A note from one month later shows a representative from AdvenHealth called Humana again to explain that Hunt had ongoing needs for her port, that were no longer "covered by Humana."

Another note, dated two days later shows that Hunt's nurse encouraged her to appeal the decision to discharge her from the services.

She did, twice—once in December and again this month, with Kepro BFCC-QIO. The organization describes itself as the following:

Kepro is the Beneficiary and Family Centered Care Quality Improvement Organization for the 29 states. Kepro helps people who are on Medicare - and their families and caregivers - to file quality of care complaints and hospital discharge and skilled service termination appeals. We also offer Immediate Advocacy services to quickly resolve medical concerns.

Following her December appeal, Humana issued an "explanation of non-coverage," which says that skilled nursing services would be covered if they were needed to maintain a patient's current condition or keep them from getting worse. It also states Hunt has a "long-standing condition that no longer requires monitoring" and it goes on to say that her "port hasn't been used in years" and no longer needed to be flushed out.

But, Hunt said her port has been used and often.

"All it ever did was got flushed, and he drew my blood," she said.

More recently, in February, Hunt's doctors issued two notes calling for her to have her blood drawn via her port and for her port to be flushed monthly. Both listed "Home Health Care" as the means to get this done.

In March, Hunt's doctor issued another note saying "Home healthcare will be required indefinitely."

So far, Hunt's services still haven't been reinstated.

"I'll just tell you like this, I just feel like nobody really cares what happens to people anymore," she said.

Earlier this week, ABC Action News contacted AdventHealth for more information. They released the following statement:

We understand the process can be confusing to navigate, but the patient is not eligible for skilled services from AdventHealth Home Care West Florida at this time. AdventHealth does not have the authority to reinstitute services. We spoke with our home care team, and in order to reinstitute services, ms. Hunt will need to work directly with her physician and Humana case worker to receive a physician’s order to qualify for skilled case services.

The next day, ABC Action News contacted Humana, because Mrs. Hunt does have a doctor's note.

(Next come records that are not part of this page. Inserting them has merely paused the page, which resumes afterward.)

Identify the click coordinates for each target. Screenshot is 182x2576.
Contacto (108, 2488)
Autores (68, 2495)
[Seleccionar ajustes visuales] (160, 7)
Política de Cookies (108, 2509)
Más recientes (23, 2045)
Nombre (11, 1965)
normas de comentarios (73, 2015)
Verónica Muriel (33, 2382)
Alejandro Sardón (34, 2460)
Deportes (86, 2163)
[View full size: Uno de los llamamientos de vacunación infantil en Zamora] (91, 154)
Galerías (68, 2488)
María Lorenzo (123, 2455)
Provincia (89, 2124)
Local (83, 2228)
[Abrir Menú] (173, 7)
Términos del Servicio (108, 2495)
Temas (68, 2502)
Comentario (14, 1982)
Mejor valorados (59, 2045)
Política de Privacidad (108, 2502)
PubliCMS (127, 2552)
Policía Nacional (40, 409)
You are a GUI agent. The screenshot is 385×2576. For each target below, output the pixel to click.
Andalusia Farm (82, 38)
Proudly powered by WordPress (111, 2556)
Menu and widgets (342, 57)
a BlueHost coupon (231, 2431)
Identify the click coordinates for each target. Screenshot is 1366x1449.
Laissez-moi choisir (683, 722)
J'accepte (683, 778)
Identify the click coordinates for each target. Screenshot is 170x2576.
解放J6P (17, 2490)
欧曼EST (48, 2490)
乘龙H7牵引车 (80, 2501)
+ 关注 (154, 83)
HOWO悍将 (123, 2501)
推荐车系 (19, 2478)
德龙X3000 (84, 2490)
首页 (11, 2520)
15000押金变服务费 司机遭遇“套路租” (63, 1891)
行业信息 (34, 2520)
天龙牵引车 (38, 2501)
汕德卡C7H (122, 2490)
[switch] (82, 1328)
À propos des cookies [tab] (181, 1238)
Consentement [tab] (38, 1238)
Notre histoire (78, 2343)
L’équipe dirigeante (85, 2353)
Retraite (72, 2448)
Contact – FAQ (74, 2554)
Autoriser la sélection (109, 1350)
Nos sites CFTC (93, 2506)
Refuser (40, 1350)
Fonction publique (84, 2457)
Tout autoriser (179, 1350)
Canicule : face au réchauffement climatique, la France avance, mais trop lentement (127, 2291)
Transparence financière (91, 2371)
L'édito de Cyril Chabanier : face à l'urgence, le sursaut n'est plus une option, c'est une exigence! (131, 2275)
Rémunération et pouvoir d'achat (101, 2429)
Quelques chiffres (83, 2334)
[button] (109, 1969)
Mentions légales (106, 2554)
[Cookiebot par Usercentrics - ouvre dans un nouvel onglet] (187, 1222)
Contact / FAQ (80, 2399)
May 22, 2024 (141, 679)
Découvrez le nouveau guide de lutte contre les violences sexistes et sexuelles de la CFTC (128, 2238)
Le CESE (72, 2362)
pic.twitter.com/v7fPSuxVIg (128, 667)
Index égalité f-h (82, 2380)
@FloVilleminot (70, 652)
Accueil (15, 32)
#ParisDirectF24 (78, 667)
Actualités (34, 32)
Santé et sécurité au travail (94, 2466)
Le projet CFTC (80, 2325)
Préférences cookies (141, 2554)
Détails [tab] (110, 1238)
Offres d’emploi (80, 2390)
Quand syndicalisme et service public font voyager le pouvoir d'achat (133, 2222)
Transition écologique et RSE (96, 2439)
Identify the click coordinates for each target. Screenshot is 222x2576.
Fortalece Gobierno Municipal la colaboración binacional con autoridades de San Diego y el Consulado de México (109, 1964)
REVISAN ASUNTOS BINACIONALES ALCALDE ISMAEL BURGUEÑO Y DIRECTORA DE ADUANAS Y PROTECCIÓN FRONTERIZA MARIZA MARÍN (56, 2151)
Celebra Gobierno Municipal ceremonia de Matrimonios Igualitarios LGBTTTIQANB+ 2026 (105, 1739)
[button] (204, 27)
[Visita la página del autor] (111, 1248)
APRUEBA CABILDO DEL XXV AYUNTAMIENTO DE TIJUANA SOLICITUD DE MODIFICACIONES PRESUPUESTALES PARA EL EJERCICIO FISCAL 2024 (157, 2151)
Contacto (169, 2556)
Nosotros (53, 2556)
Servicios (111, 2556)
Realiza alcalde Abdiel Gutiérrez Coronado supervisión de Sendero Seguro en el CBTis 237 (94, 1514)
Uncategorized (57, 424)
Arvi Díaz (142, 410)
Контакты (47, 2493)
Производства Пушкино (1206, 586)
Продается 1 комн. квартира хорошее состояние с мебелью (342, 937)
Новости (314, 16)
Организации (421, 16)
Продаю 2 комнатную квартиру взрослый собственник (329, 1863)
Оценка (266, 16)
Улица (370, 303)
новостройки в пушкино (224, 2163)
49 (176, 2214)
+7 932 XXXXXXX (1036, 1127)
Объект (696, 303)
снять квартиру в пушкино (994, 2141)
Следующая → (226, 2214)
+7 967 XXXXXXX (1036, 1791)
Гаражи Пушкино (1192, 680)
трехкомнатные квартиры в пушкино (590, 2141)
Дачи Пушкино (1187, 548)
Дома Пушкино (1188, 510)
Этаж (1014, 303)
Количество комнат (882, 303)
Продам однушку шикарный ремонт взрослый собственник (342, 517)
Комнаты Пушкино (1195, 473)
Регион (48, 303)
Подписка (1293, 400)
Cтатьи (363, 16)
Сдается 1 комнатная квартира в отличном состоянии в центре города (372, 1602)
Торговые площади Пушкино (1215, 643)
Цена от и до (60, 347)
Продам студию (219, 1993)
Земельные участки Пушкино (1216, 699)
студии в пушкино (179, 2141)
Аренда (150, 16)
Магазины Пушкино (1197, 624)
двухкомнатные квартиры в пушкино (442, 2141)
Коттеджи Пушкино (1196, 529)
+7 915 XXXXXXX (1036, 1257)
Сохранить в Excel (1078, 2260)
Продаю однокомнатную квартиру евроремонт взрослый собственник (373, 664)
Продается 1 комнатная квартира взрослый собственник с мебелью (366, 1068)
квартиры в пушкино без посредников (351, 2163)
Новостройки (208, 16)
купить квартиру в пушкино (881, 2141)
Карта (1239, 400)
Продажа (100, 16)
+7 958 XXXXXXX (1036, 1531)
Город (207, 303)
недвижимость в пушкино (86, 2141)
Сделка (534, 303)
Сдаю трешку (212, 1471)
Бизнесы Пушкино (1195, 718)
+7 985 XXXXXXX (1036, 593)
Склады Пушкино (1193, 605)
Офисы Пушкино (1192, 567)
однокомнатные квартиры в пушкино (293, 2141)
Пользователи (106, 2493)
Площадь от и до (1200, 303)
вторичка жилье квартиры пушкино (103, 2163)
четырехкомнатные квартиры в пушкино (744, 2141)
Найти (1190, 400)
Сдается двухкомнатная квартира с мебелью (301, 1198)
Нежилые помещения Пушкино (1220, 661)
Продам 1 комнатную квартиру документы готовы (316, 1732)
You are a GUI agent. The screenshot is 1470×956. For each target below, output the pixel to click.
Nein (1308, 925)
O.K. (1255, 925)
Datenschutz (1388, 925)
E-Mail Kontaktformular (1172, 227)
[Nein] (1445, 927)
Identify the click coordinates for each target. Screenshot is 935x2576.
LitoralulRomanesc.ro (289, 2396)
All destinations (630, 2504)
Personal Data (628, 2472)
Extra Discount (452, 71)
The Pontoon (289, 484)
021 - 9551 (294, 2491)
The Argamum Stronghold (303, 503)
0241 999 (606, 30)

Humana released the following statement on Thursday:

Protecting our health plan members’ privacy is an important priority for Humana, and federal privacy regulations restrict what information we can share about individuals and their medical care. That said, we work diligently to resolve issues our members encounter in accessing the care they need. Humana is committed to providing our members with access to high-quality health care, which can include care delivered in their homes – for members who meet standards we follow that are set by the centers for medicare and Medicaid services.

Hunt said she's also gotten a call from Humana with a promise that they would look into this issue, but she still doesn't know where this leaves her.